--- TASK REQUIREMENTS ---
Each line from the one bearing "825x504 pixels. At" through the last line of the entries below should be returned exactly, with pictures left out.

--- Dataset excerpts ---
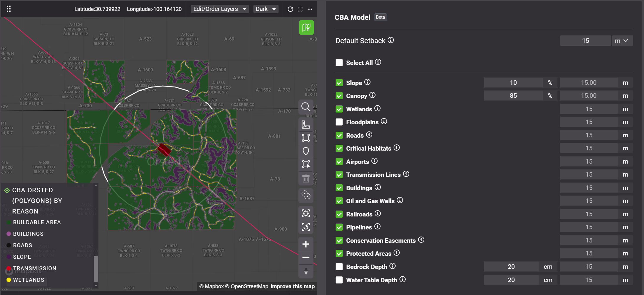Open the map search magnifier tool
The width and height of the screenshot is (644, 295).
[306, 107]
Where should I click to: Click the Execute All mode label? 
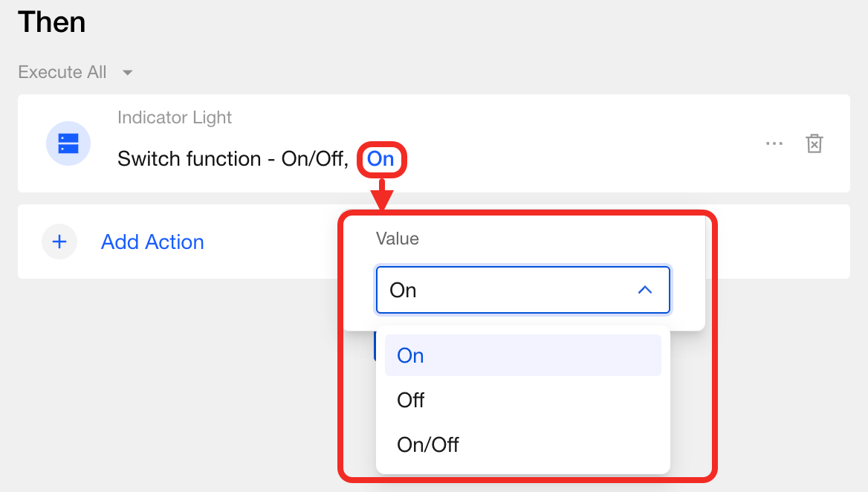[62, 72]
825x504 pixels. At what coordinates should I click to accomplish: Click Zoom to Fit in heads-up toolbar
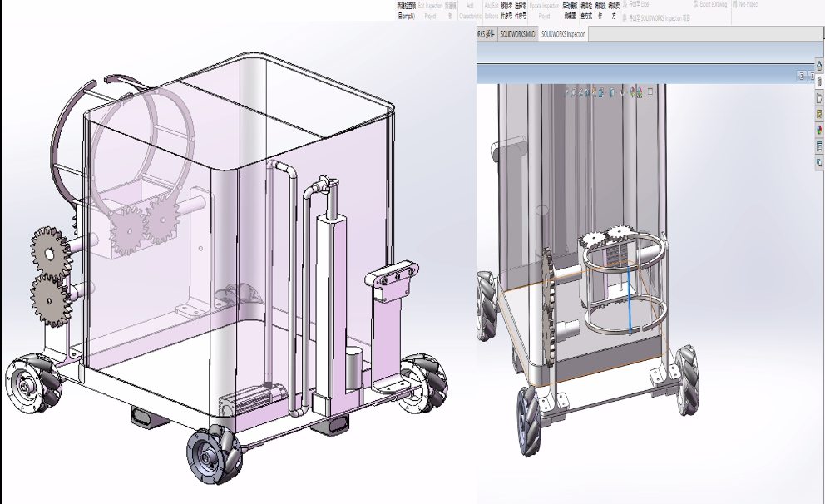pos(566,92)
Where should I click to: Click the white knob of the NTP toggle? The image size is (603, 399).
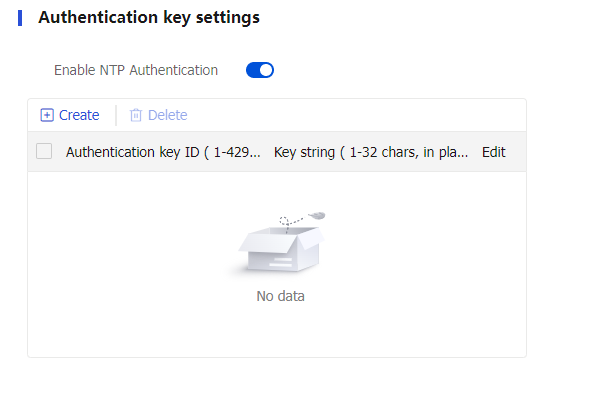click(266, 70)
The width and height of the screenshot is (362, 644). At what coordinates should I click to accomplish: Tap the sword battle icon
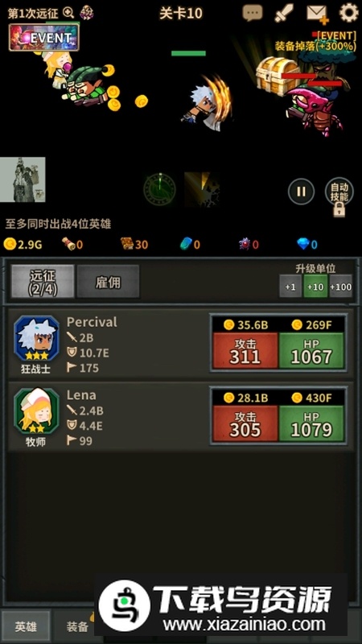coord(284,13)
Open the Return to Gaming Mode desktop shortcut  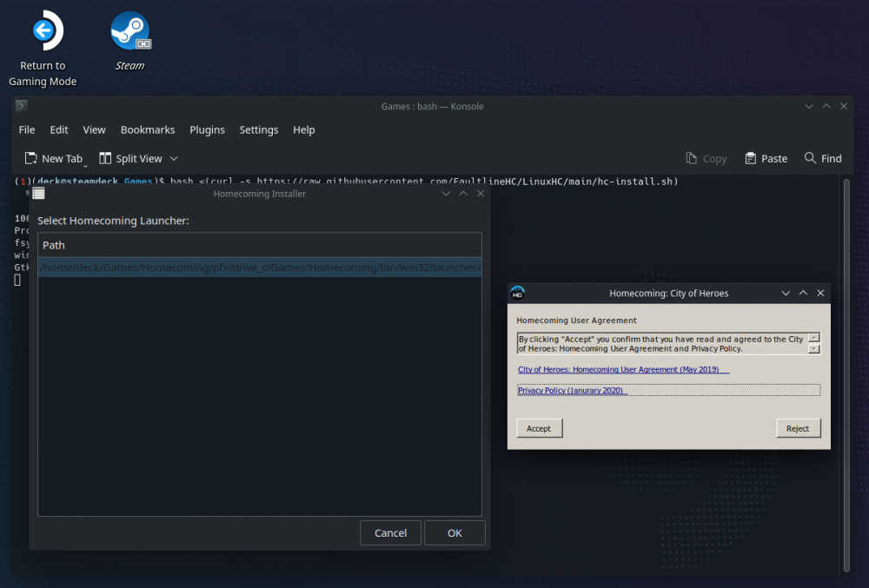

--- RESPONSE AREA ---
825x504 pixels. At what coordinates should I click to accomplish: Click Zoom to Fit in heads-up toolbar
pos(566,92)
Where should I click to: Click the white knob of the NTP toggle? The image size is (603, 399).
click(266, 70)
The width and height of the screenshot is (362, 644). At what coordinates should I click to accomplish: Tap the sword battle icon
coord(284,13)
Open the Return to Gaming Mode desktop shortcut  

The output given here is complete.